» **Assignment**:
Find all lines with the word "computer" in the material, then copy them.

» **Data to examine**:
----

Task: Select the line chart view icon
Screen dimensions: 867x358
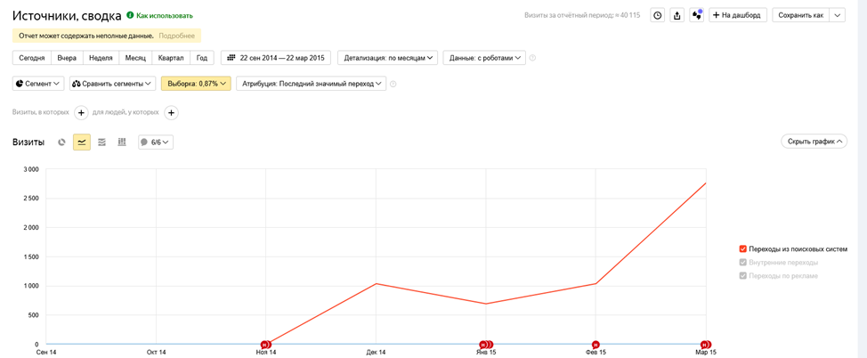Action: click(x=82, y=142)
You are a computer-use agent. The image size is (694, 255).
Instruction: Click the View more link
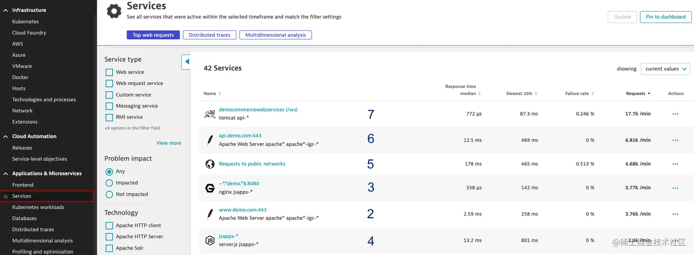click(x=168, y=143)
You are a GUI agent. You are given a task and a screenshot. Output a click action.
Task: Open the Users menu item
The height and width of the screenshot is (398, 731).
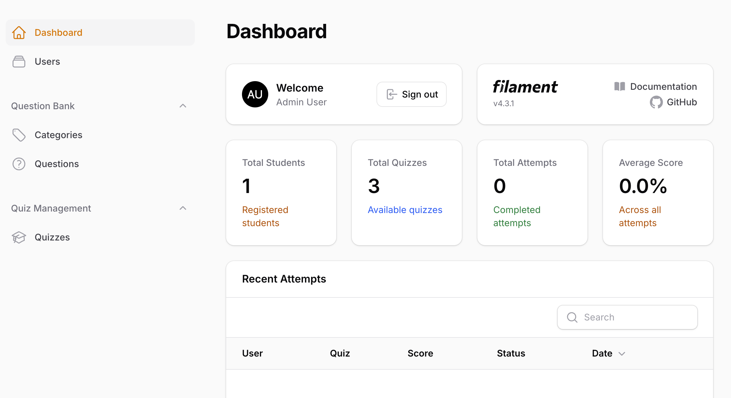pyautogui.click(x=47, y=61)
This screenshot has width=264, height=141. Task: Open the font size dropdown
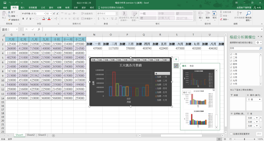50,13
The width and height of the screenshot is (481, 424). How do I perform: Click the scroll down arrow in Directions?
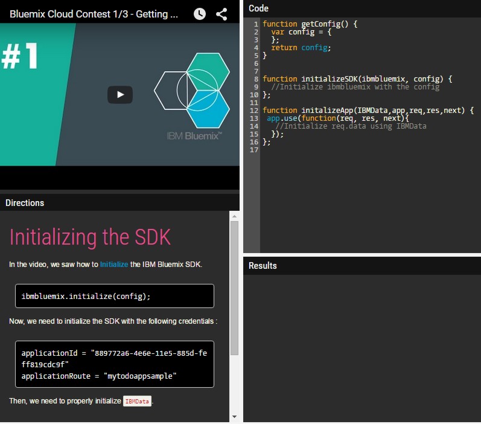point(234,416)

----

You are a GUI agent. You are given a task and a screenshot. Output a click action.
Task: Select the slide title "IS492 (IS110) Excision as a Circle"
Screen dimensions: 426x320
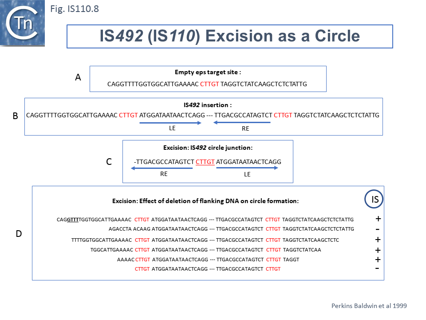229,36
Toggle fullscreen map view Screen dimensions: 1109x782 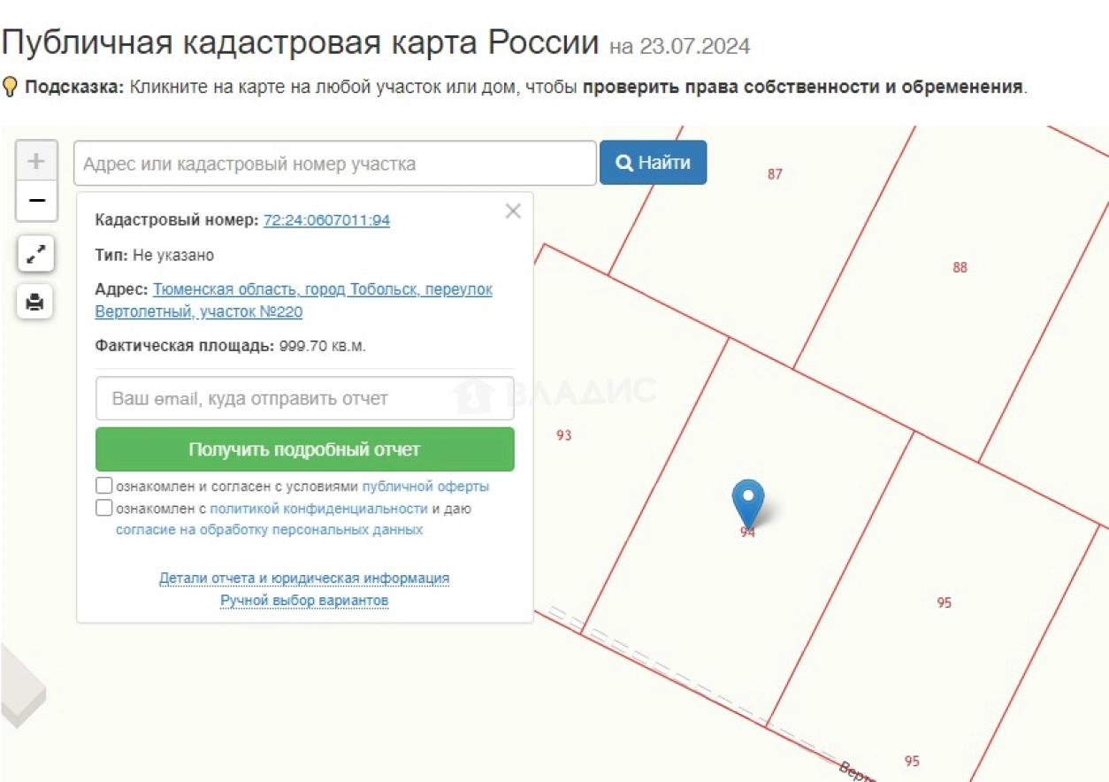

----

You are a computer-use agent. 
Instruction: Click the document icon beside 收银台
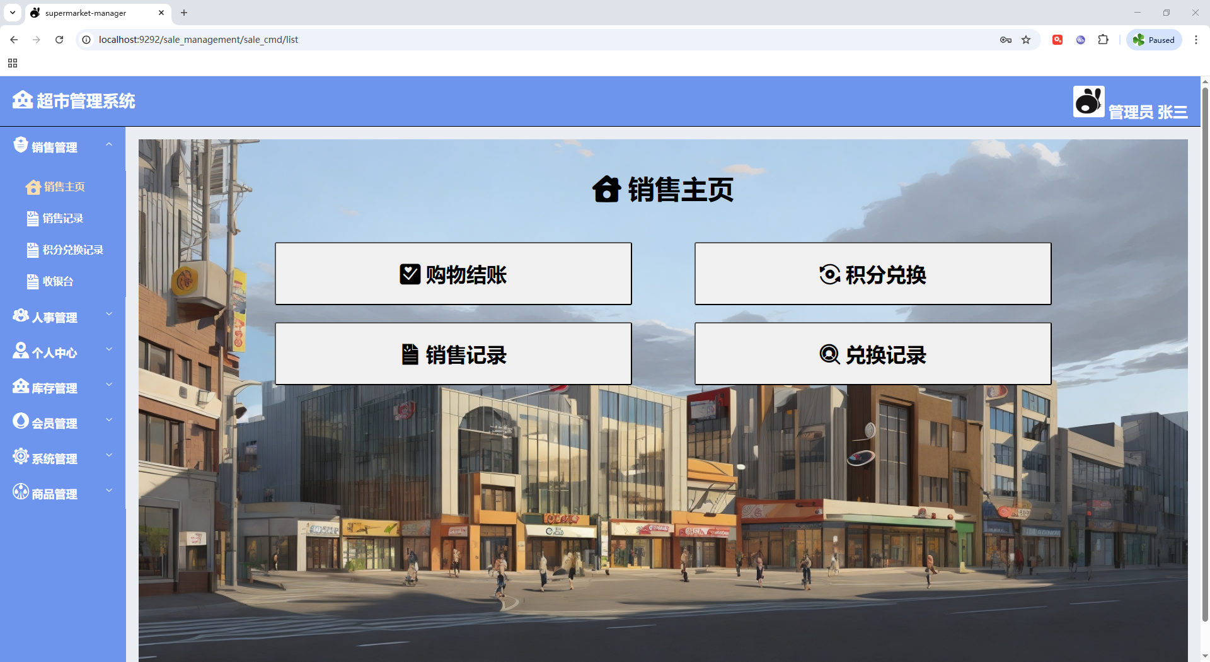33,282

----

» **Answer for the task**:
You are a computer-use agent. The image size is (694, 255).
You are a computer-use agent. 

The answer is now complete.